Output the material as a numbered list, starting at its very beginning and ending at the line that contains "pyautogui.click(x=7, y=102)". Drop blank lines and leave the pictures out.

[start Records for this task]

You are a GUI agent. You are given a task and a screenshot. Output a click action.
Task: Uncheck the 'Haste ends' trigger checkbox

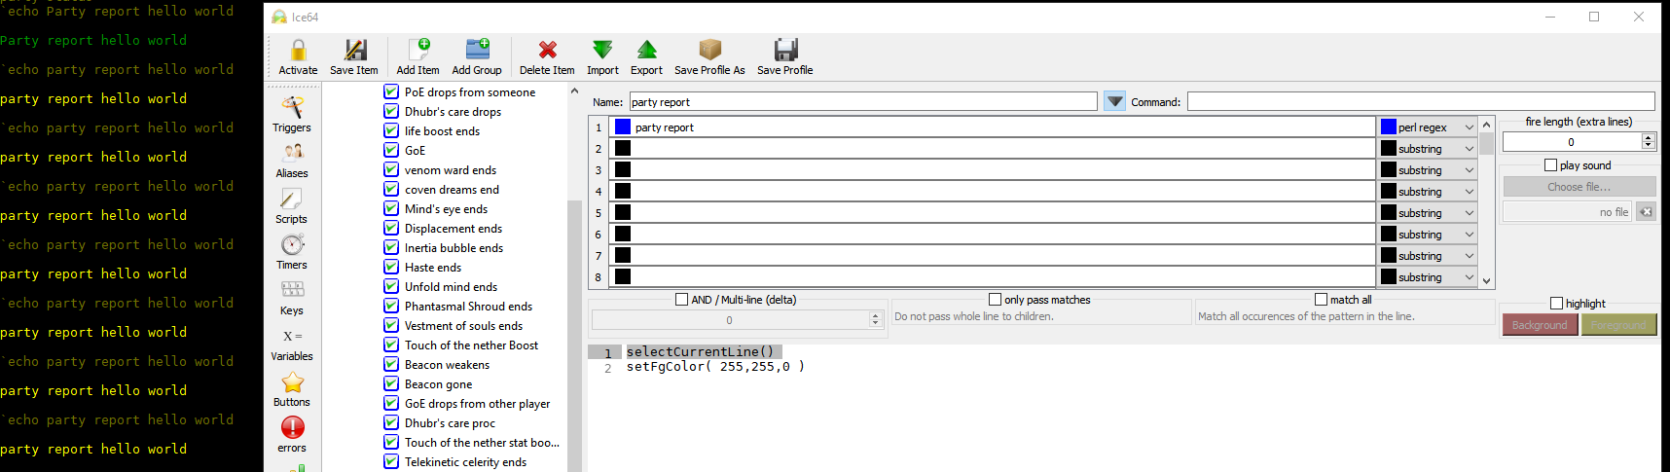tap(391, 268)
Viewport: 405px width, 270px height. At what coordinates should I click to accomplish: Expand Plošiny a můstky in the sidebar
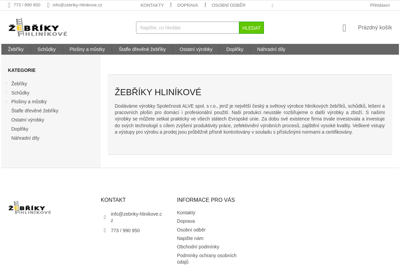pyautogui.click(x=7, y=102)
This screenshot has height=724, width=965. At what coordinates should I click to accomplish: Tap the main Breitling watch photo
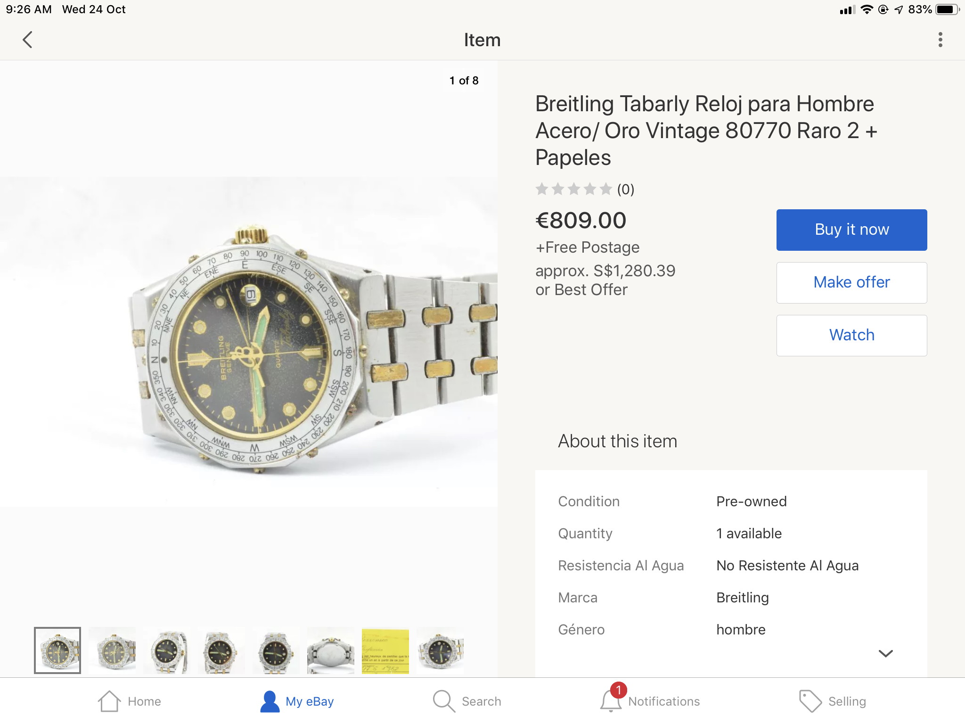click(x=249, y=342)
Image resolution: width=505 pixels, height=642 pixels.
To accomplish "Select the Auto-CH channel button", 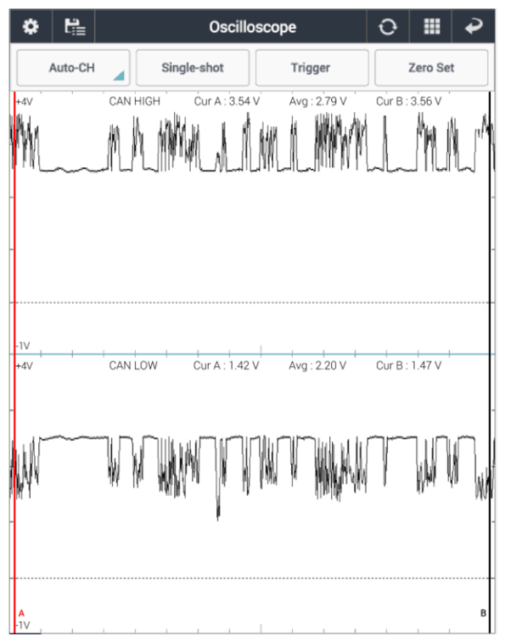I will 73,68.
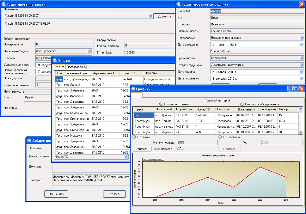Click the Начало периода input field
Image resolution: width=306 pixels, height=214 pixels.
coord(197,143)
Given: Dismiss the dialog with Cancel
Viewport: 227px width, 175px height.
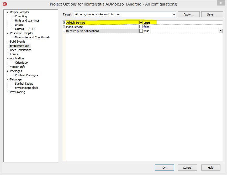Looking at the screenshot, I should 187,167.
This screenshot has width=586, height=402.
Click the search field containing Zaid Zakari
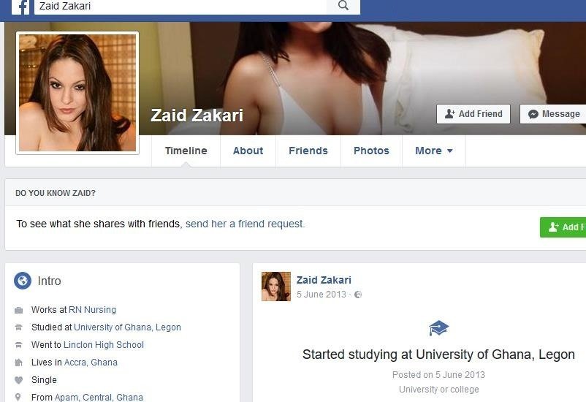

[end Records for this task]

Solution ->
1. You are a GUI agent. You are given a task and a screenshot. Output a click action.
2. Task: Uncheck the 'Haste ends' trigger checkbox
3. tap(391, 268)
4. Viewport: 405px width, 270px height. At what coordinates should I click to accomplish: Expand Plošiny a můstky in the sidebar
5. pyautogui.click(x=7, y=102)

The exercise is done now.